Certeza

Meu bem, vê se esquece disso tudo. Esquece, deixa ir, nem que só por hoje; por hoje, por agora que tenho-lhe aqui comigo, junto de mim. Em que posso te segurar, fazer todos esses receios sem verdade irem embora de ti, em que sinto teu gosto perdurado por mim.

Enquanto tu podes respirar, não deixes de fazê-lo. Suspira, recupere aquele fôlego mais profundo que já nem lembrava mais ter dentro de si: deixe-o tomar conta de qualquer inquietação que houver aí contigo. Deixe-me ser teu cais, teu porto, refúgio, fortaleza. Jamais tiraria de ti qualquer fração de sua beleza, sua força ou verdade-- estou para nada além de admirar-te de longe. Gosto de assisti-lo daqui, fingir que lhe possuo, que tenho permissão para dar um passo sequer além das fronteiras que conheço.

Quero conhecer tudo. Cada centímetro, cada tom de sua voz, cada raiva e mágoa, coisa que tu já nem lembra mais. Quero carregar-lhe para além desse chão sujo, cheio de restos, resquícios de um ontem que nem vale mais a pena lembrar. Eu não quero lembrar. Aceito o passado e o levo comigo dia após dia, mas agora chega, basta. Basta de ser escrava do que lembro, do que sei, do que impus para mim mesma; quero o novo, o impossível, o insano, o sabor da tua face e todos os delírios que possam caber em mim, minh'alma, meu ser. Quero a destruição que apenas a rendição pode trazer. Se este for o fim, que seja; que seja e eu o sinta, sinta sua dor e seu prazer.

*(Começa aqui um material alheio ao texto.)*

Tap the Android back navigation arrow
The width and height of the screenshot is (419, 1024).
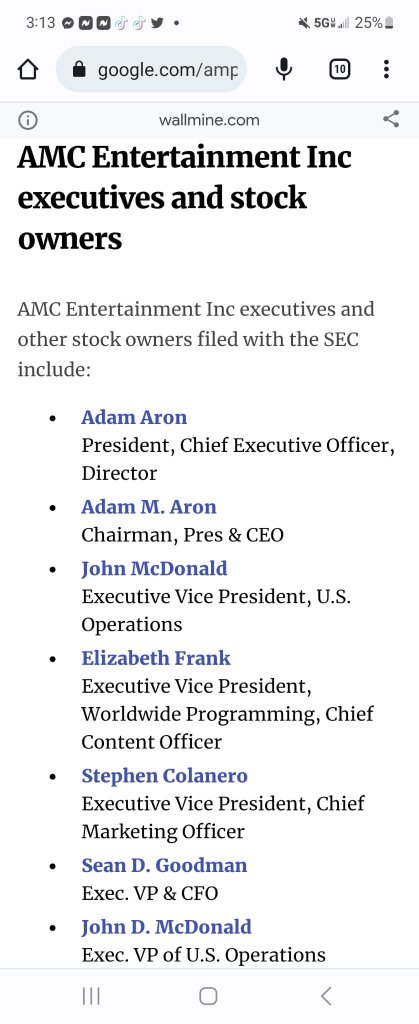326,996
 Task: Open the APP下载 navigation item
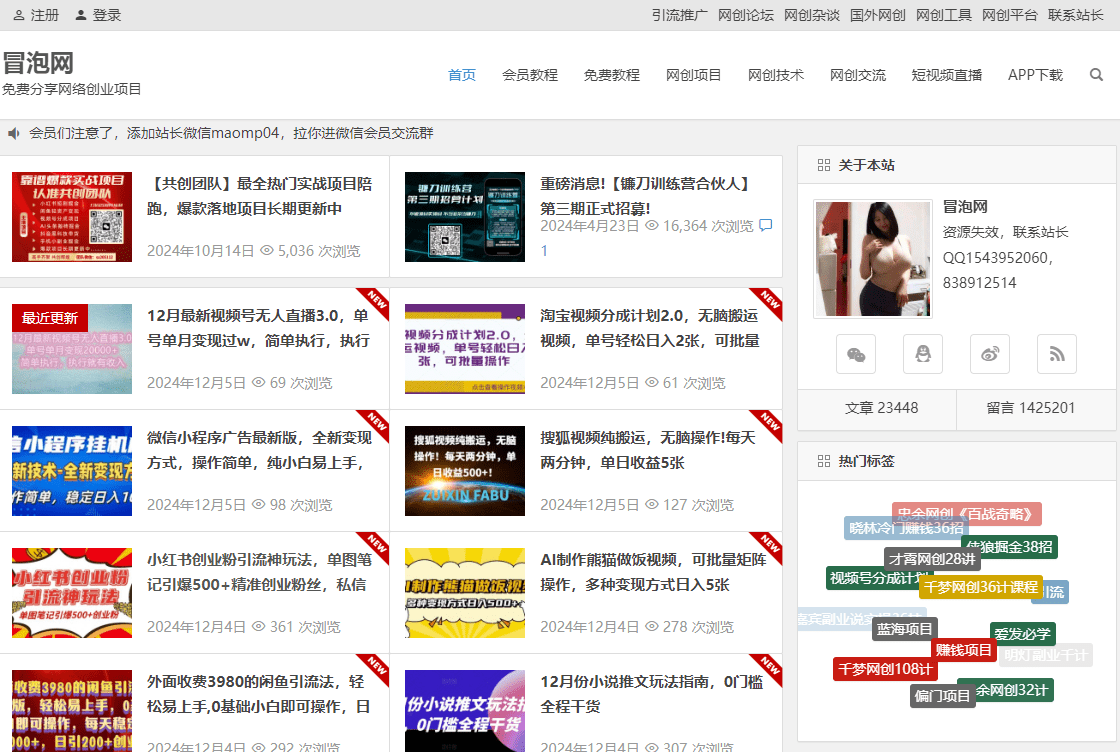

Que toda a realidade deste abismo tome conta da minha pele já tão seca e sedenta por algo novo, que todo seu horror seja minha corrupção final. Se um instante disso tudo for verdade, sei que não irei me arrepender. Terei comigo de tudo, o gosto do surreal e todas suas adagas, seus golpes para testarem-me se posso permanecer em pé, aqui, com algum amor mais forte dentro de mim. E eu preciso saber se posso, preciso colocar-me à prova de uma vez por todas.